The Commission adopted (27 (US)-0–0) a resolution proposed by the US with nine co-sponsors which decided as an economy measure that summary records for future meetings will be kept to a minimum and that the Commission at the beginning of each session will determine which items are to be included in summary records.


After a discussion of topics and priorities under its Program of work (Agenda Item 9), the Commission decided the provisional agenda for its next regular session would include, in addition to the regular agenda, the following priority items: illicit traffic, drug abuse, INCB Report, revision of annual forms, operations of UNFDAC, scientific research, world licit opium supply, reports on cannabis and the chemistry of khat, report of the Division of Narcotic Drugs and the report of the World Health Organization. The commission decided that the next regular session would last two weeks.

[Page 8]


The United States Delegation was generally satisfied with the accomplishments of the Third Special Session. The discussions of illicit traffic, drug abuse and scientific research publicized the latest information in all these fields. The discussion of the INCB Report illumined the contribution the Board makes to drug control and strengthened its international support. The consideration of UNFDAC operations elicited constructive criticism which should benefit the Fund in the future. The discussion of world opium supply developed the international consensus prerequisite for searching for solutions to the supply problem without endangering control procedures. The various resolutions adopted by the Commission were designed to improve the efficiency of international organizations concerned with drug control and to encourage governments to increase their efforts in eliminating drug abuse, goals which the United States shares fully. This special session of the Commission maintained the momentum of past international activity designed to eliminate drug abuse as a major world problem.
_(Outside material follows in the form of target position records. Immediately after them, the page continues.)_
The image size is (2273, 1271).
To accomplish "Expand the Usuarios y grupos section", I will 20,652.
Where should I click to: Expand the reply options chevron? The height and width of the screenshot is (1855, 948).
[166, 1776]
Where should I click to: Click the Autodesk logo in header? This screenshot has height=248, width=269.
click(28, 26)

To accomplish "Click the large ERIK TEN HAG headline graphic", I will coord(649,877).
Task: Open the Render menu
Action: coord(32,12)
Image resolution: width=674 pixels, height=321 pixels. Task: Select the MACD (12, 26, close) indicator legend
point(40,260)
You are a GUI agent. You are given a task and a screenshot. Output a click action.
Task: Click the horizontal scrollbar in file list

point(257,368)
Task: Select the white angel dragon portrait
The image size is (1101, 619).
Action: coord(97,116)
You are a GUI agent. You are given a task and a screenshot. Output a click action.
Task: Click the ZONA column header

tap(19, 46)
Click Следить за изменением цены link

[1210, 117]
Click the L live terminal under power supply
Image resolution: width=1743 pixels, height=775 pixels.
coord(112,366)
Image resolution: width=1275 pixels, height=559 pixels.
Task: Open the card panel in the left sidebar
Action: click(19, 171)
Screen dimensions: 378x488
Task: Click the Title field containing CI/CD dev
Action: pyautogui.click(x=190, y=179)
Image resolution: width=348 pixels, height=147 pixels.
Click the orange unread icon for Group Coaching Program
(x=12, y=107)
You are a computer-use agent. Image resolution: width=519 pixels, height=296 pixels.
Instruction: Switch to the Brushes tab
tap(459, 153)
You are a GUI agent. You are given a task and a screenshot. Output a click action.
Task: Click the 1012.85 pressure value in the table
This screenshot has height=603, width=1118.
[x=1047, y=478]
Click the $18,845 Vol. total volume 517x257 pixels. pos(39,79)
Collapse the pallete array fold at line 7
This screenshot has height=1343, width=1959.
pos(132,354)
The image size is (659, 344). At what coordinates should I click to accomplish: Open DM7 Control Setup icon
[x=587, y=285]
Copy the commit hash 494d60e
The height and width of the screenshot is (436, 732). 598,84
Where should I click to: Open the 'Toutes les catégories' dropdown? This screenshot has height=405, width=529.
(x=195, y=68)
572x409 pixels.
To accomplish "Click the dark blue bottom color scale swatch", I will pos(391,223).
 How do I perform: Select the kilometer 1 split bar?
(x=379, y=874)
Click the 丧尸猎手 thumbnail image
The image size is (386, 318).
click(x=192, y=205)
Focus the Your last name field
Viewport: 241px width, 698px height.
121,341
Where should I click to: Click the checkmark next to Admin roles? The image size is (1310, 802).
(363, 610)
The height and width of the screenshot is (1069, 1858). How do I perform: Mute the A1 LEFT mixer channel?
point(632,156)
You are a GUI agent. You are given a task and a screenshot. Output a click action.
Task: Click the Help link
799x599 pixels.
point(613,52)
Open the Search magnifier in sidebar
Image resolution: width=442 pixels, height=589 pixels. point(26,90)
  1. Source: National Archives, RG 59, Central Foreign Policy Files, P740051–1948. Unclassified. Sent to Accra, Algiers, Ankara, Athens, Baghdad, Bangkok, Beirut, Belgrade, Bern, Bonn, Brasilia, Brussels, Bucharest, Budapest, Buenos Aires, Cairo, Canberra, Colombo, Copenhagen, Geneva, Helsinki, Islamabad, Jakarta, Kabul, Kathmandu, Kingston, Kuala Lumpur, Kuwait, Lagos, La Paz, Lima, Lome, London, Madrid, Manila, Mexico, Montevideo, Moscow, Nairobi, Ndjamena, New Delhi, Oslo, Ottawa, Panama, Paris, Phnom Penh, Prague, Pretoria, Rabat, Rangoon, Rome, Saigon, Santiago, Santo Domingo, Seoul, Singapore, Sofia, Stockholm, The Hague, Tunis, Vienna, Peking, Vientiane, Tehran, Tokyo, Warsaw, Wellington, USUN, Tripoli, Asuncion, Bogota, Bridgetown, Caracas, Curacao, Nassau, Quito, Hong Kong, Amman, and Tel Aviv. Drafted by Cavanaugh; cleared in S/NM; and approved by Vance. The appendices were not found.
  2. The Airgram forwarded the report of the U.S. delegation to the Third Special Session of the UN Commission on Narcotic Drugs.